A Fused Gromov-Wasserstein Approach to Subgraph Contrastive Learning

Amadou Siaka SANGARE; Nicolas Dunou; Jhony H. Giraldo; Fragkiskos D. Malliaros

A Fused Gromov-Wasserstein Approach to Subgraph Contrastive Learning

Amadou Siaka SANGARE, Nicolas Dunou, Jhony H. Giraldo, Fragkiskos D. Malliaros

Published: 27 Feb 2025, Last Modified: 27 Feb 2025Accepted by TMLREveryoneRevisionsBibTeXCC BY 4.0

Abstract: Self-supervised learning has become a key method for training deep learning models when labeled data is scarce or unavailable. While graph machine learning holds great promise across various domains, the design of effective pretext tasks for self-supervised graph representation learning remains challenging. Contrastive learning, a popular approach in graph self-supervised learning, leverages positive and negative pairs to compute a contrastive loss function. However, current graph contrastive learning methods often struggle to fully use structural patterns and node similarities. To address these issues, we present a new method called Fused Gromov-Wasserstein Subgraph Contrastive Learning (FOSSIL).

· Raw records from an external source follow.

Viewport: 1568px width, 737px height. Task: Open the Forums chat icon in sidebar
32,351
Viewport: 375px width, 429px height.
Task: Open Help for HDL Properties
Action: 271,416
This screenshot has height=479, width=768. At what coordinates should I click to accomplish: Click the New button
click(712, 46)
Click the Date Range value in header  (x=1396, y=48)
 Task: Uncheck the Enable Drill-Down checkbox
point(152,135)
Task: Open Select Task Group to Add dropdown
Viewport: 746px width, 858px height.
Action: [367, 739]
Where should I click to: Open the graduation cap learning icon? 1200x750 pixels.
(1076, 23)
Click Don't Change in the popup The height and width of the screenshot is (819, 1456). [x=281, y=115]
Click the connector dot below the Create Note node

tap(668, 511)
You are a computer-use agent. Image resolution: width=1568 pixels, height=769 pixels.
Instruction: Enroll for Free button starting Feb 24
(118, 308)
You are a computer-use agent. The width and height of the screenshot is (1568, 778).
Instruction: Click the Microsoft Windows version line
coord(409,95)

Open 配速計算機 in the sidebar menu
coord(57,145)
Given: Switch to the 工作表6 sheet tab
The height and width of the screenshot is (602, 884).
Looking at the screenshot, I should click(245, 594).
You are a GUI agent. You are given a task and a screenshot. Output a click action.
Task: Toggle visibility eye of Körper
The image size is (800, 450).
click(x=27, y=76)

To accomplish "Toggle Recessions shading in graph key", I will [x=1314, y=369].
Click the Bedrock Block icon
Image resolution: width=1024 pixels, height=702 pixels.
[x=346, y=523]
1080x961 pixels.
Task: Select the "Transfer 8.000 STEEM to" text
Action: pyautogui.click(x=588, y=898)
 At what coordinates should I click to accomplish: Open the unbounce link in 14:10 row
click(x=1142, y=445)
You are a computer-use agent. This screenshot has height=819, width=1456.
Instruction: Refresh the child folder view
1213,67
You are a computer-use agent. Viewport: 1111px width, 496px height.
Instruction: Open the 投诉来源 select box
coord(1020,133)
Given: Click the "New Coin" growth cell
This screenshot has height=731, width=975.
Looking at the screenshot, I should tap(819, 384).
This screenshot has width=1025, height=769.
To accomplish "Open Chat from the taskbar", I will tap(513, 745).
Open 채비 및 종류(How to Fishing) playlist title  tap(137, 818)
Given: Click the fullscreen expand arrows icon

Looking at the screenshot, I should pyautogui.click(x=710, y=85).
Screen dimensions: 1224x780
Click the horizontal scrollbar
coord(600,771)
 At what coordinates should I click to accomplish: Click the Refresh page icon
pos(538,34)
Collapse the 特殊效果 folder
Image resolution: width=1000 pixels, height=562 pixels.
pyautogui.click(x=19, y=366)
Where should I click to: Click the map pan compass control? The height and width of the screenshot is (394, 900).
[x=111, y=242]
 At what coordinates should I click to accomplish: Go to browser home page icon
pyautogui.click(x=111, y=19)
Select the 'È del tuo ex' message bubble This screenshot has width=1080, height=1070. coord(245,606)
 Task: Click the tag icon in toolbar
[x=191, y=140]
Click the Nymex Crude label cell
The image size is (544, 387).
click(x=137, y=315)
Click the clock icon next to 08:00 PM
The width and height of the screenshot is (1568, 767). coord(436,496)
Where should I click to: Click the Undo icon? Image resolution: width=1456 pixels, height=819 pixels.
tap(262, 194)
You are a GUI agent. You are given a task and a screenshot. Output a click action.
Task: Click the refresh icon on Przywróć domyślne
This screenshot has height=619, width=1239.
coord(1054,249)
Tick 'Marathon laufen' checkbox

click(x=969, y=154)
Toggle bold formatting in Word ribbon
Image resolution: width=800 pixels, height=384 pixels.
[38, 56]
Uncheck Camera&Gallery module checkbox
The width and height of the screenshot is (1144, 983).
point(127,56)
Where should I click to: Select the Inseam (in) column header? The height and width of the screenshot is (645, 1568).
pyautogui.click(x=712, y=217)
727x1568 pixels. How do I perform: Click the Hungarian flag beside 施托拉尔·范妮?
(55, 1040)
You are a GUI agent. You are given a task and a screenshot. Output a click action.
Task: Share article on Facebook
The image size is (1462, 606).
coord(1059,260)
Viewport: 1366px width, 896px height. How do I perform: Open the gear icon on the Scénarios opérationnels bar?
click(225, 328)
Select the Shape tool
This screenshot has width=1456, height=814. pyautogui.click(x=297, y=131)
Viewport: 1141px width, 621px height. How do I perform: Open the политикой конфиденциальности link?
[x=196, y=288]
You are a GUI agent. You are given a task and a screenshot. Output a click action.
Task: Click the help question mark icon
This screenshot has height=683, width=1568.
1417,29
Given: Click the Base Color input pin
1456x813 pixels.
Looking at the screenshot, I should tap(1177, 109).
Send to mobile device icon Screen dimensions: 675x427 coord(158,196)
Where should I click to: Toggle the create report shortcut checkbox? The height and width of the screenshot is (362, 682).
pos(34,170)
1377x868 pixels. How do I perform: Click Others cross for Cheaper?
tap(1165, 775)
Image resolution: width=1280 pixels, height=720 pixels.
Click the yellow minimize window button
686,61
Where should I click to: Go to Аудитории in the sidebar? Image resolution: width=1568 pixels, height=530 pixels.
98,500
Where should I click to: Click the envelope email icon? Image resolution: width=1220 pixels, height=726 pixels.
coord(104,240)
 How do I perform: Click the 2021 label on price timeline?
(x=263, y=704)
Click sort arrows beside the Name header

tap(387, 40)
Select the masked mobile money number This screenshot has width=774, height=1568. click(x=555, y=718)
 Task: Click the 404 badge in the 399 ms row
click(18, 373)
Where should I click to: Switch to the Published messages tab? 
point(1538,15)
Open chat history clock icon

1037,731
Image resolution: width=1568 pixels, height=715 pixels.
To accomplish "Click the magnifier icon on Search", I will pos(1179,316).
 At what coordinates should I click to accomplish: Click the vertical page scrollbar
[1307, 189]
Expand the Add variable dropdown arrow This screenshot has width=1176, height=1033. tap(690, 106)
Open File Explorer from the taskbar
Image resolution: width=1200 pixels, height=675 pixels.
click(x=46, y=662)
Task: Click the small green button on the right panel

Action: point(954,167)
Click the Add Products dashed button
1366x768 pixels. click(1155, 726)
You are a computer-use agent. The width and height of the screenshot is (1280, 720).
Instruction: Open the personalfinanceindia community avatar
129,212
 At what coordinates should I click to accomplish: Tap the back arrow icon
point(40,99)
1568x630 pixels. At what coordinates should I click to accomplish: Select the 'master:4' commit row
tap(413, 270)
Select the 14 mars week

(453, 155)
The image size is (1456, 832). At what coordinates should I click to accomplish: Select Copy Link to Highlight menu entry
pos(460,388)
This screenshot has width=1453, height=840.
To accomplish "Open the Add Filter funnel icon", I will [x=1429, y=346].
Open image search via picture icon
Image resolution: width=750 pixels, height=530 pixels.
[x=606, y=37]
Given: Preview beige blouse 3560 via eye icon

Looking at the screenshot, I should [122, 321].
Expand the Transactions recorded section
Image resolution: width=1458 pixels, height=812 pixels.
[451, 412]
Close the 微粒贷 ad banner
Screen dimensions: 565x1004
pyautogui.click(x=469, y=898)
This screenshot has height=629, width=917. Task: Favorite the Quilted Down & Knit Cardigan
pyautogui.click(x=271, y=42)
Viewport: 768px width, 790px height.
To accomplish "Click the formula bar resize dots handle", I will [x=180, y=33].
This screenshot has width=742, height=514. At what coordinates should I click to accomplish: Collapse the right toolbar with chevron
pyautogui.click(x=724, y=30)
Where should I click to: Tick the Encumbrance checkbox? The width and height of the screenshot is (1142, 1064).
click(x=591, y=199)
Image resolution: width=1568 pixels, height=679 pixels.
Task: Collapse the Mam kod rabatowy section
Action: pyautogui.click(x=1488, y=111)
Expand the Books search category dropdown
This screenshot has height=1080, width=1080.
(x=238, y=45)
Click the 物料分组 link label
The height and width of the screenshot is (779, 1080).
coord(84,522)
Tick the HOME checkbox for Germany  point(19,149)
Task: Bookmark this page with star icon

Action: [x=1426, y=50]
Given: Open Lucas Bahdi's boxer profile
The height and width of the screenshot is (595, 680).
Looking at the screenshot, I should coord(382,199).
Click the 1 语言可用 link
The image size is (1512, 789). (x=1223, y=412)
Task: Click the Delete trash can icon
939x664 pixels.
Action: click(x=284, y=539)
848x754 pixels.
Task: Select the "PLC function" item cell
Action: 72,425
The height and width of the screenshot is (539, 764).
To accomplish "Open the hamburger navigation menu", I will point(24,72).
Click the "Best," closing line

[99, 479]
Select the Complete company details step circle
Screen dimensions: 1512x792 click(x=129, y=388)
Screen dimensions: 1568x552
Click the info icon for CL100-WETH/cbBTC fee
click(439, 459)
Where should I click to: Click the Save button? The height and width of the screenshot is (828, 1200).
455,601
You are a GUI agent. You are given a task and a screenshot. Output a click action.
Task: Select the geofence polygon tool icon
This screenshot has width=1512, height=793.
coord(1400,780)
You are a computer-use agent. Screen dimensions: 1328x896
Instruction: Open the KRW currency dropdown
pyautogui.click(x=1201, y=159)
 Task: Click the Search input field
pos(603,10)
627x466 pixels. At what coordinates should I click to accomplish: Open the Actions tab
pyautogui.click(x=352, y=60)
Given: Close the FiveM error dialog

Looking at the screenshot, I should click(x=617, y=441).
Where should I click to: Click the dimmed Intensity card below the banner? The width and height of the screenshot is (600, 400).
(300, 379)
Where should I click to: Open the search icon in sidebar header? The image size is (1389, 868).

Our method integrates node-level and subgraph-level contrastive learning, seamlessly combining a standard node-level contrastive loss with the Fused Gromov-Wasserstein distance. This combination helps our method capture both node features and graph structure together. Importantly, our approach works well with both homophilic and heterophilic graphs and can dynamically create views for generating positive and negative pairs. Through extensive experiments on benchmark graph datasets, we show that FOSSIL outperforms or achieves competitive performance compared to current state-of-the-art methods.

Submission Length: Regular submission (no more than 12 pages of main content)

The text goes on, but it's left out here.